I feel dumber for having read this post, and even dumber for having responded.



Subtle bug in that toppings has a mutable default argument [1].

[1] https://docs.python-guide.org/writing/gotchas/


There is no bug... yet. Unless you modify the default argument.

Sometimes I just want to monkeypatch the list to be immutable in my app.


I'd consider this a bug and not expected behavior.

  def make_pizza(crust=THIN, toppings=[], cheese=REGULAR, sauce=TOMATO):
    // first call: toppings=["peperoni"]
    // second call: toppings=["peperoni", "sausage"]
    // third call: toppings=["peperoni", "sausage"]

  make_pizza(toppings=["peperoni"])
  make_pizza(toppings=["sausage"])
  make_pizza()


Speaking about bugs, can you spot how he introduced a bug when going DRY? :)

In case it gets fixed: https://i.imgur.com/ZR2XKA7.png


Or deliberate, as everybody knows that pineapple doesn't belong on pizzas :-)


> Copying and pasting a few lines of code takes almost zero thought and no time.

;)


> I'm also not sure why you'd declare functions for each type of pizza; that's data.

Yep, had the same thoughts reading the code. What you suggest even seems a purer implementation of the DRY principle, rather than what is proposed in the article which would result in copy and pasting the make_pepperoni_pizza() function as soon as you decide to sell a third type of pizza.

Of course, the DRY principle used without considering other factors could produce bad results, but all the code in the article is bad for reasons unrelated to the principle it attempts to criticize.


    make_pepperoni_pizza()
     is bad code compared to
     make_pizza(toppings=[PEPPERONI])
How would you make Hawaiian pizza? I forget, does it include Ham? or just pineapple? you're forced to the remember that nuance in your suggested implementation, but not with "make_hawaiian_pizza()"


It's data.

   make_pizza(toppings=HAWAIIAN_TOPPINGS)
or

   make_pizza(HAWAIIAN)
or similar. Data should generally not be hard-coded, both because it changes and because it wants to be validated. Starting with:

   HAWAIIAN = { TOPPINGS: [ PINEAPPLE  ...
is okay. That can later be loaded from a config file, a database, or otherwise, as the system expands.

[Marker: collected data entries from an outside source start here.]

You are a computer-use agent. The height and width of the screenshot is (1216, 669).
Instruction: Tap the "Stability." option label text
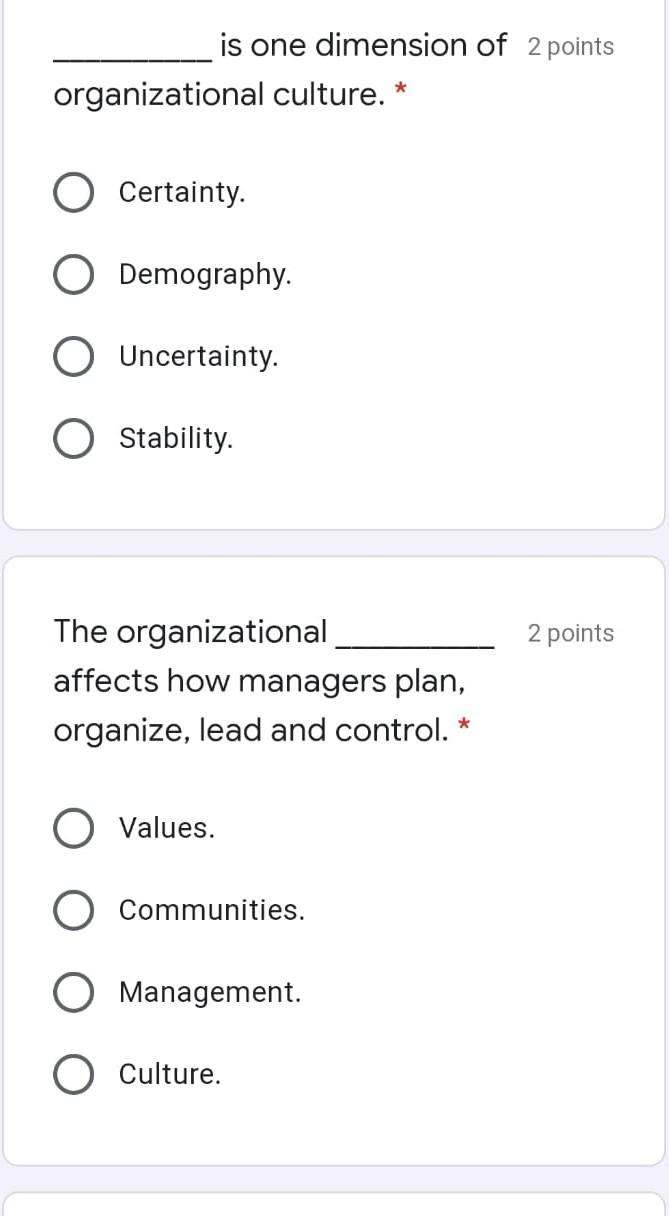click(175, 438)
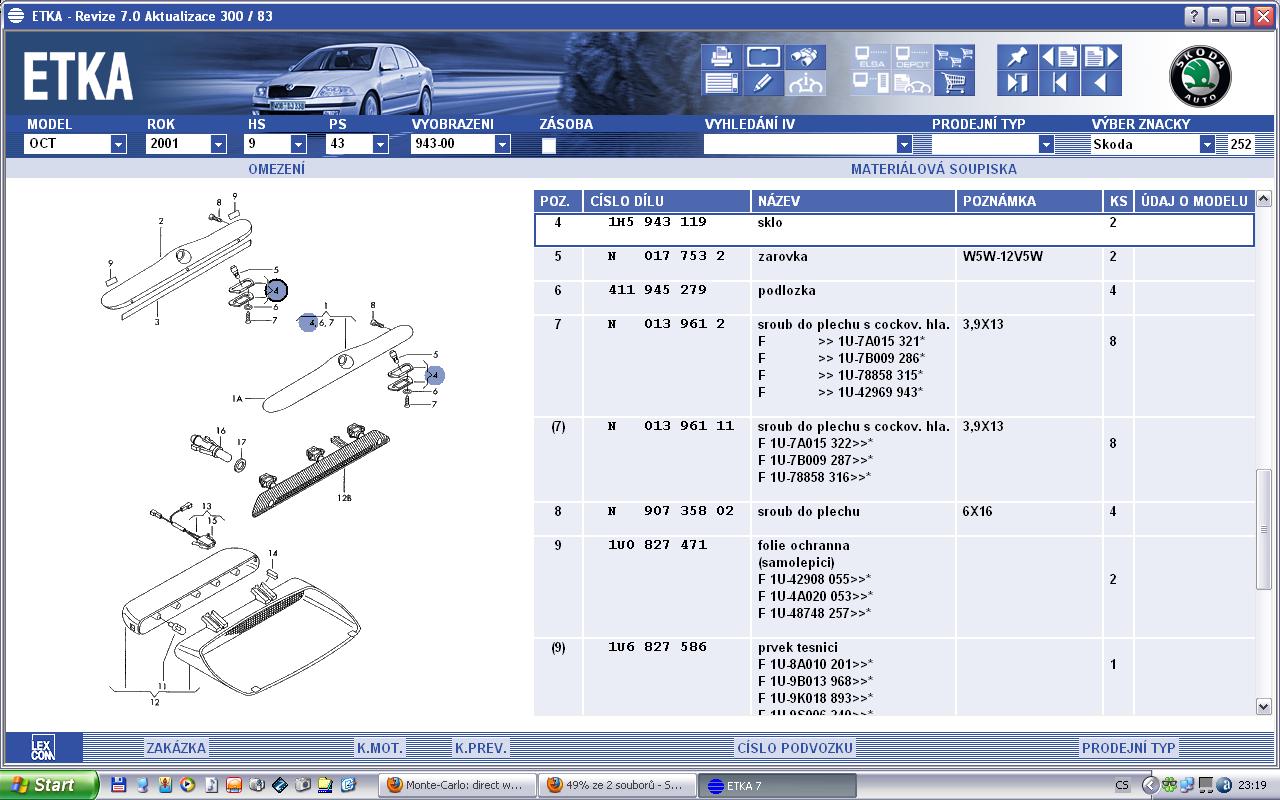Click the parts list scroll down arrow
This screenshot has width=1280, height=800.
point(1264,707)
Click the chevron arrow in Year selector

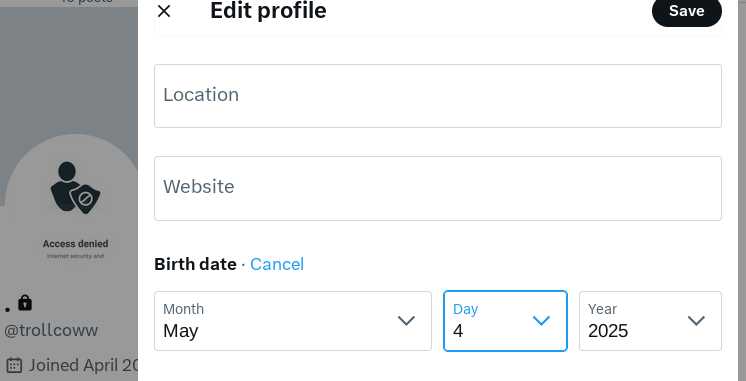point(697,321)
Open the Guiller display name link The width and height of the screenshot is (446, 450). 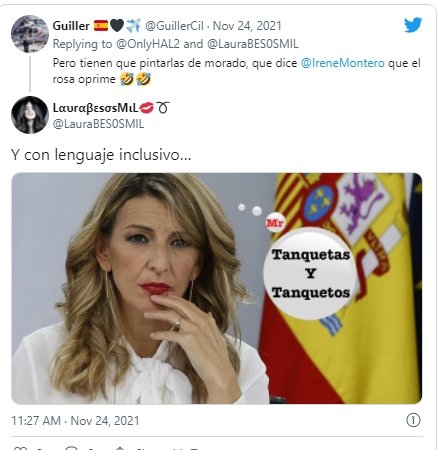pyautogui.click(x=71, y=26)
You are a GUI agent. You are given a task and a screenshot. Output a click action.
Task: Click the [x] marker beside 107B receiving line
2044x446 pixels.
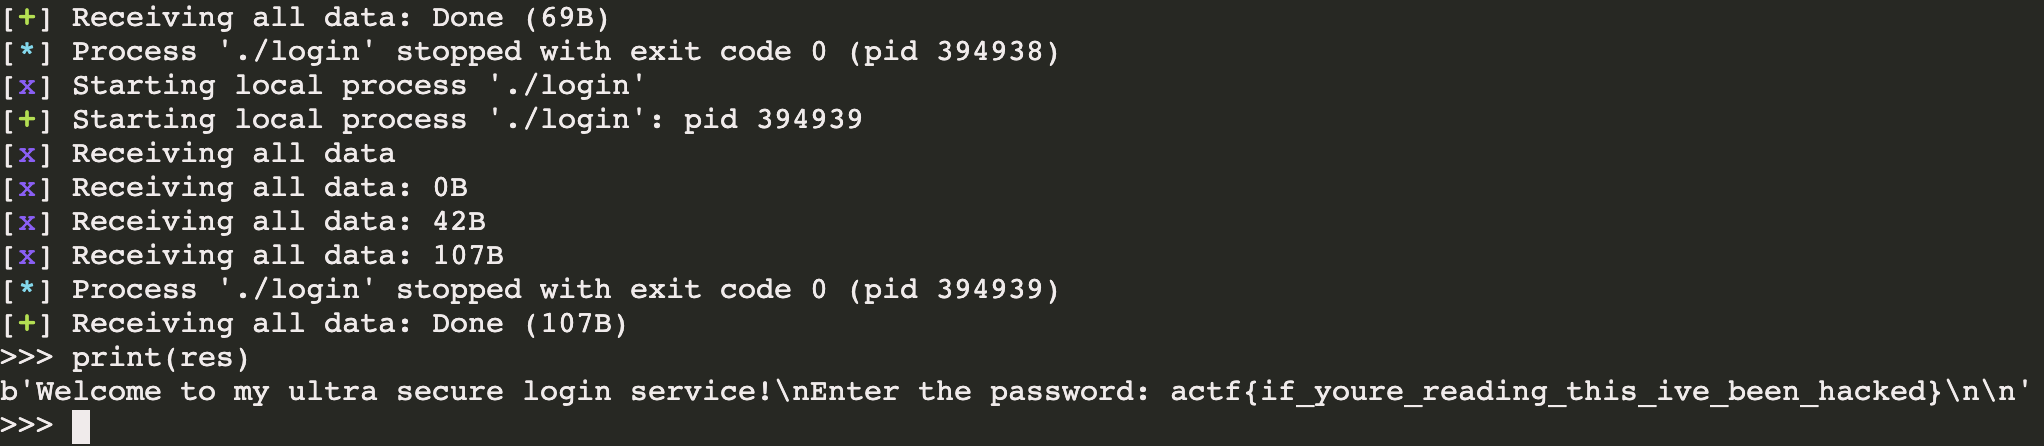(x=27, y=256)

There's an interesting architectural decision here: what form of the pizza recipes database strikes the right balance between too hardcoded and too complex. I'd use some kind of configuration file or RDBMS, constants are more readable but still out of place as part of code.


The nice thing about constants is that you can't make typos. A string like "peperoni" isn't caught, but toppings.PEPERONI will fail immediately.

I use Python. It's easy enough to, for example, make an `enum` from entries in a config file or even a database:

https://docs.python.org/3/library/enum.html

Scroll down to the functional API. There are many similar design patterns. The nice thing about these is that you get automatic type checking. If your config file is:

    toppings: ['pepperoni', 'ham', 'pineapple'],
    pizzas: {
       'Hawaiian': ['pinapple']
    }
If you load this in as strings, it will load and later silently fail. If you add validation code, you'll only validate what you remember. If you make an enum or similar custom type, it necessarily will fail-on-load, and probably with a reasonable error.

The major downside -- which is really incidental (due to poor library design) -- is that most JSON/YAML libraries won't reasonably serialize/deserialize non-Python types. So there's a bit of (unnecessary) overhead there.